History jokes
The only thing brighter than my cuteness is the fire on the Twin Towers.
You're old enough to remember when emojis were called "hieroglyphics."
I guess in British chess they play without a queen...
But in American chess they play without two towers.
When your gf tells you to treat her like a queen,
and then you remember you’re French.
And the children of Israel wandered round the desert for 40 years, until eventually Moses' wife said, "Are you going to ask for directions, or what?"
I would tell you a joke about 9/11, but it would come crashing down on you.
Why are Americans bad at chess?
Because they lost two towers.
So, every time I walk in the door, my kid shuts his laptop. So, I check his history. It was good, but my wife checked mine, and she didn't say the same. The words I heard were, "Get out!"
Did you know victims of 9/11 are fast readers?
They went down 100 stories in 4 seconds.
If the captain of the Titanic was dumb, he would eat the iceberg.
What do you call a war dodo named Bob in WW2 and he came from Mars?
Bruno Mars.
Friend: Slavery isn't good.
Other friend: Yeah, it's terrible.
Me: Shut up and get me a juice!
What would you name a mummified squirrel?
Perhaps... Mumford?
What's a snake's favorite subject?
Well, there are two: hisss-tory, but some prefer maths; those weirdos are adders.
What did Helen Keller do when she fell down a well?

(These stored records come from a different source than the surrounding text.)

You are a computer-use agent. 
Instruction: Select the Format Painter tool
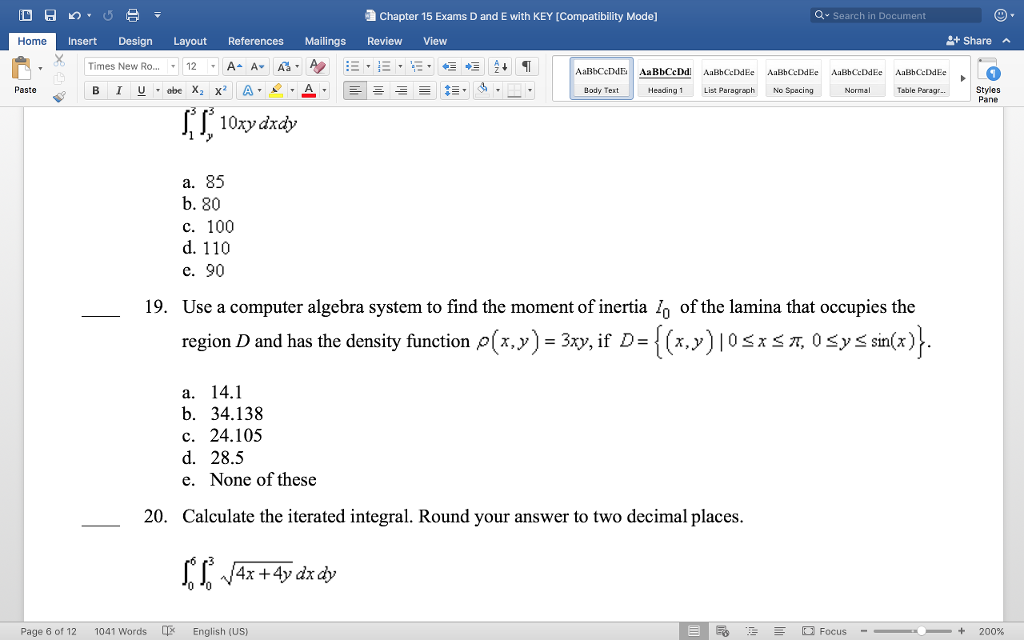[x=58, y=96]
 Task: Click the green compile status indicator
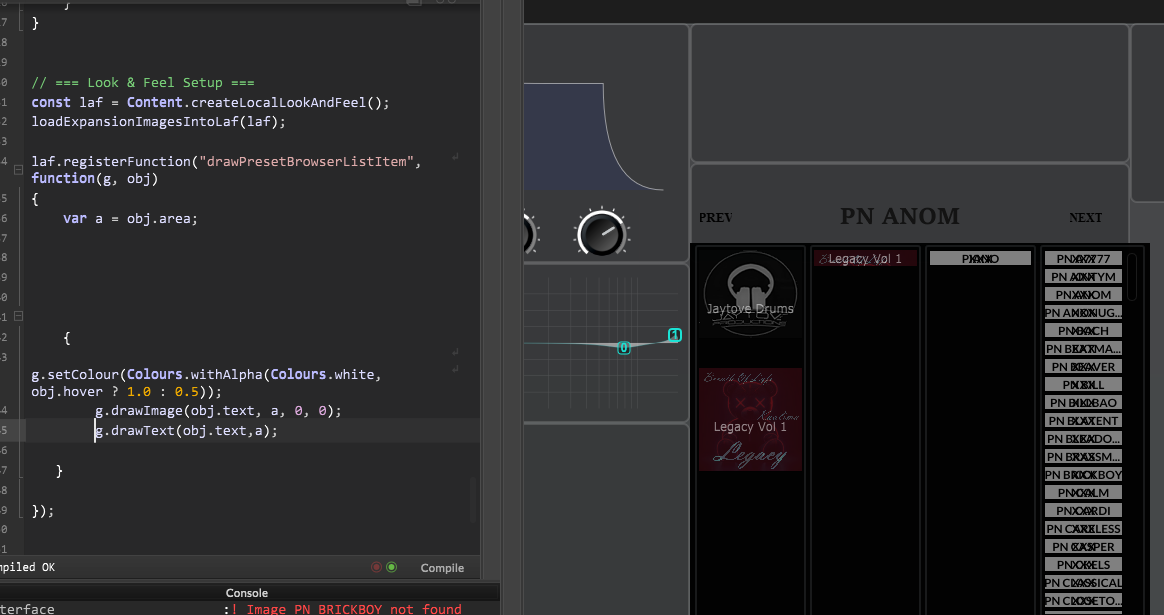392,567
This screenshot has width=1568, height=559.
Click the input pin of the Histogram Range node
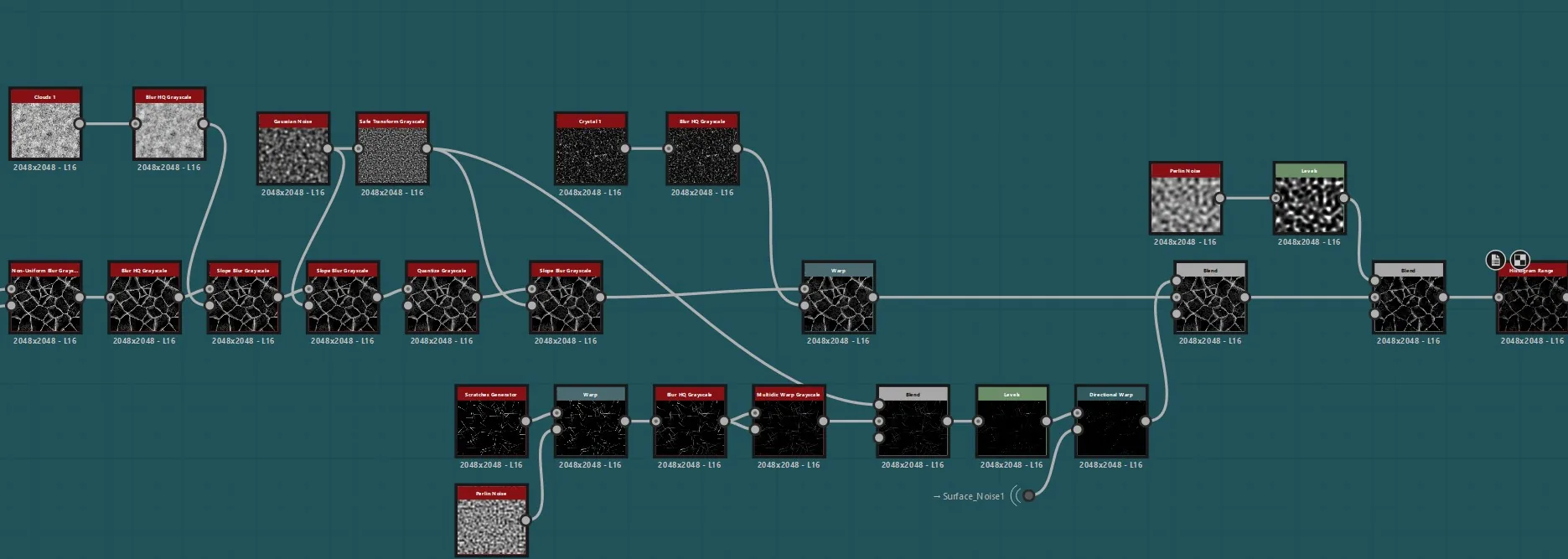[x=1498, y=298]
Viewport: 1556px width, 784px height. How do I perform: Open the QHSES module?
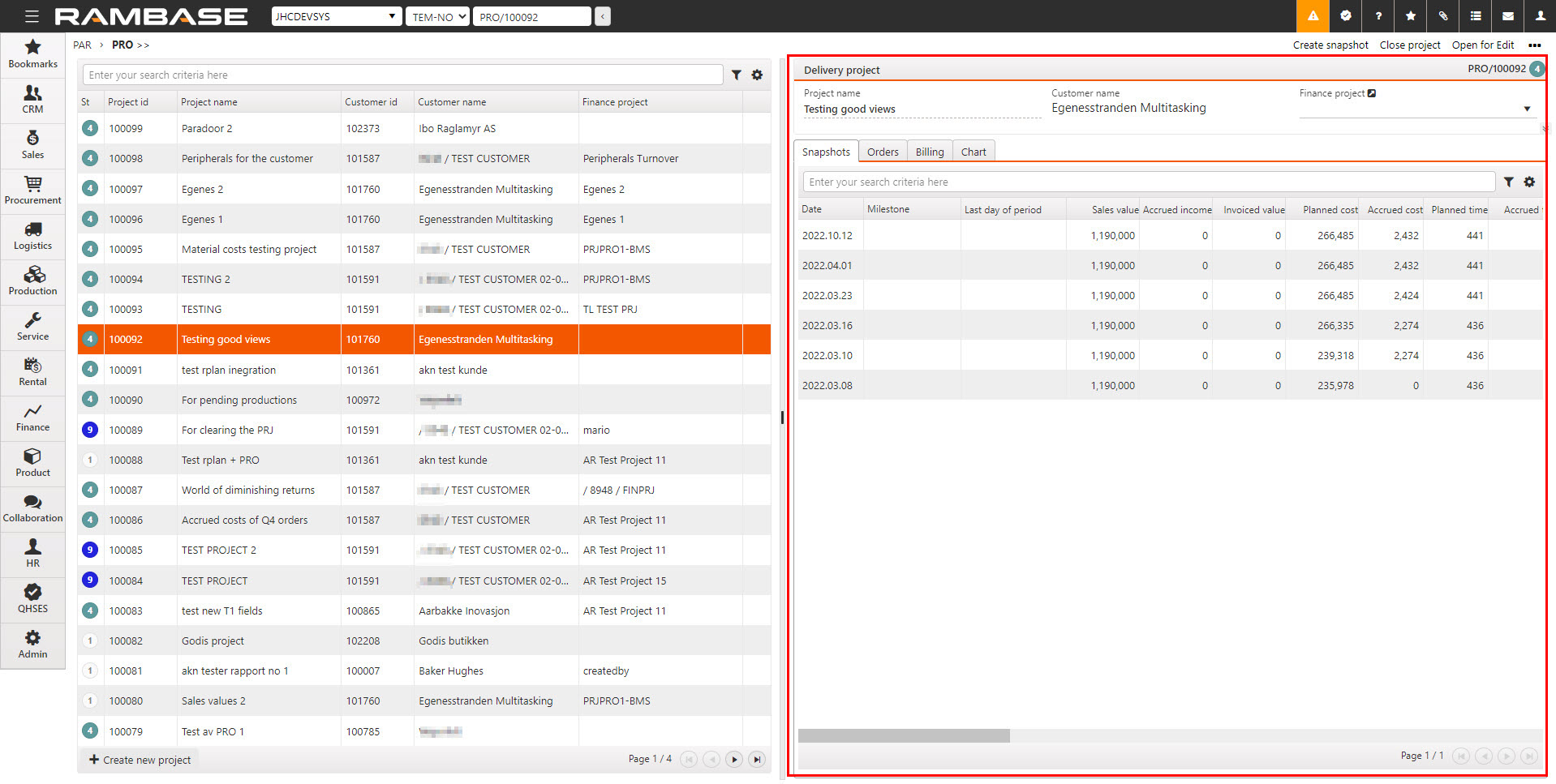click(x=32, y=598)
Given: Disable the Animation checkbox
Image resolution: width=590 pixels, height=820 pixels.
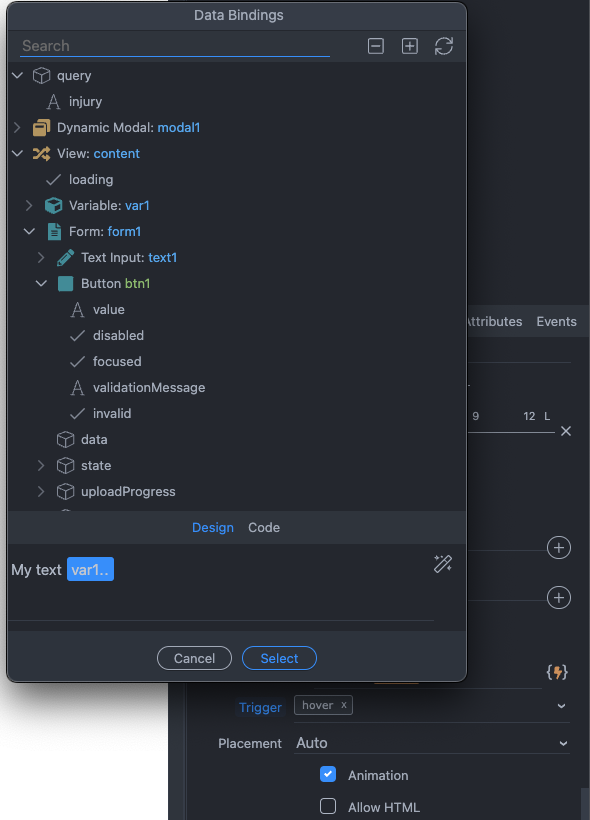Looking at the screenshot, I should point(328,774).
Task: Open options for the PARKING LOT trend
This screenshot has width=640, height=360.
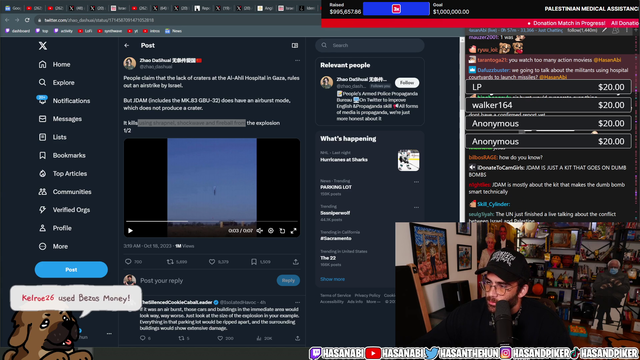Action: point(416,182)
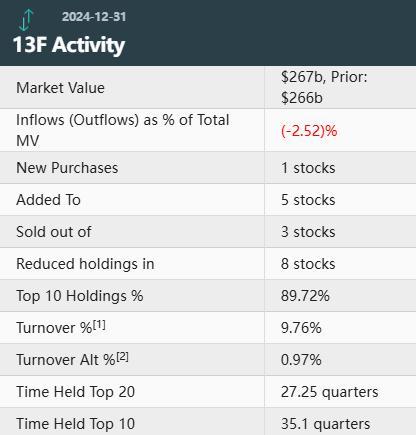Click the $267b market value figure
This screenshot has width=416, height=435.
click(x=301, y=77)
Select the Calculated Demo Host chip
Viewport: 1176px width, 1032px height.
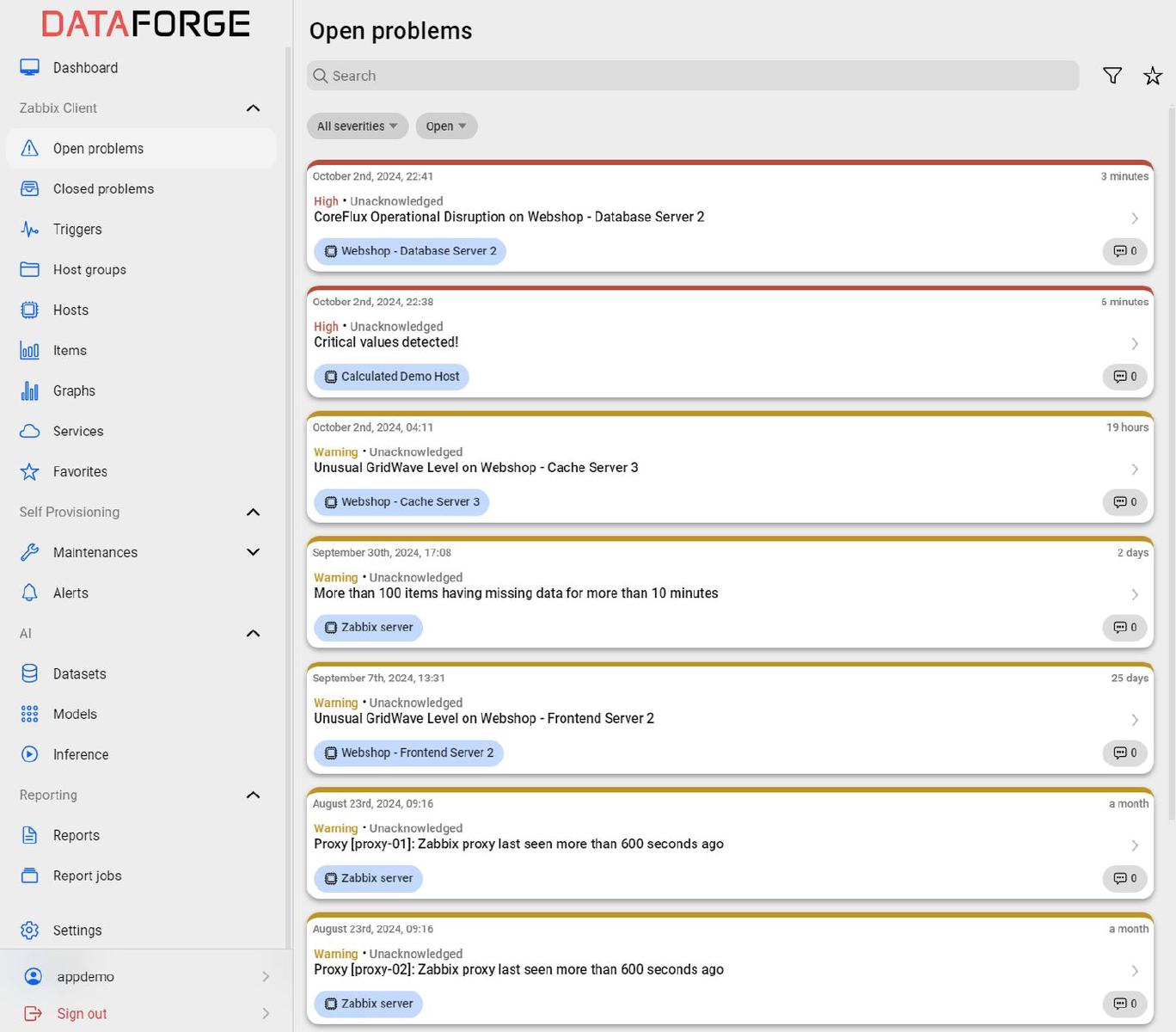coord(391,377)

Screamed till her hands fell off.
Q: What is Hitler's least favorite grocery store?
A: Jew-Osco
...
What's tall, has a twin, and is in Manhattan?
Nothing, Bin Laden destroyed them all.
What do Monica and Bill Clinton have in common? They both did not inhale. Lol.
I was watching a documentary about how storks carry babies from their previous life to the next.
In his old life, Michael Jackson must’ve been a teddy bear. The storks let him play with kids for a change.